**Problem details**
Word for word, write out all of the entries that follow.

**Material provided**

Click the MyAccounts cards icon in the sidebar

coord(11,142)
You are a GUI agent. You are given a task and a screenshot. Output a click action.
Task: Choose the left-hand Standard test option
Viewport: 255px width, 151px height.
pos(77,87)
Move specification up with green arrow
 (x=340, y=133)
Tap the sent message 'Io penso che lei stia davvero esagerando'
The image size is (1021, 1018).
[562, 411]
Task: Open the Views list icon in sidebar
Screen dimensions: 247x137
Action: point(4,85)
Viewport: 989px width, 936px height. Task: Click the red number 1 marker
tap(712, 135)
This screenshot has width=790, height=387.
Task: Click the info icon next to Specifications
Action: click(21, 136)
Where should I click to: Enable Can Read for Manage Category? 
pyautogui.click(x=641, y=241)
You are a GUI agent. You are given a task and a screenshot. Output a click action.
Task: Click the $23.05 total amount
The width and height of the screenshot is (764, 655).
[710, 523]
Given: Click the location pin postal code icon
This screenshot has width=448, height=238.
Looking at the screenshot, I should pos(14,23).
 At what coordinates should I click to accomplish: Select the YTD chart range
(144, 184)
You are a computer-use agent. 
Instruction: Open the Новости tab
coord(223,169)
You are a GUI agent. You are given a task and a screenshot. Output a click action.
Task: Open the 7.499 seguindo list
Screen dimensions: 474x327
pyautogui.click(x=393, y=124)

**Reply**
Click the MyAccounts cards icon in the sidebar

coord(11,142)
You are a GUI agent. You are given a task and a screenshot. Output a click action.
Task: Choose the left-hand Standard test option
Viewport: 255px width, 151px height.
pos(77,87)
Move specification up with green arrow
 (x=340, y=133)
Tap the sent message 'Io penso che lei stia davvero esagerando'
The image size is (1021, 1018).
[562, 411]
Task: Open the Views list icon in sidebar
Screen dimensions: 247x137
Action: point(4,85)
Viewport: 989px width, 936px height. Task: Click the red number 1 marker
tap(712, 135)
This screenshot has width=790, height=387.
Task: Click the info icon next to Specifications
Action: click(21, 136)
Where should I click to: Enable Can Read for Manage Category? 
pyautogui.click(x=641, y=241)
You are a GUI agent. You are given a task and a screenshot. Output a click action.
Task: Click the $23.05 total amount
The width and height of the screenshot is (764, 655).
[710, 523]
Given: Click the location pin postal code icon
This screenshot has width=448, height=238.
Looking at the screenshot, I should pos(14,23).
 At what coordinates should I click to accomplish: Select the YTD chart range
(144, 184)
You are a computer-use agent. 
Instruction: Open the Новости tab
coord(223,169)
You are a GUI agent. You are given a task and a screenshot. Output a click action.
Task: Open the 7.499 seguindo list
Screen dimensions: 474x327
pyautogui.click(x=393, y=124)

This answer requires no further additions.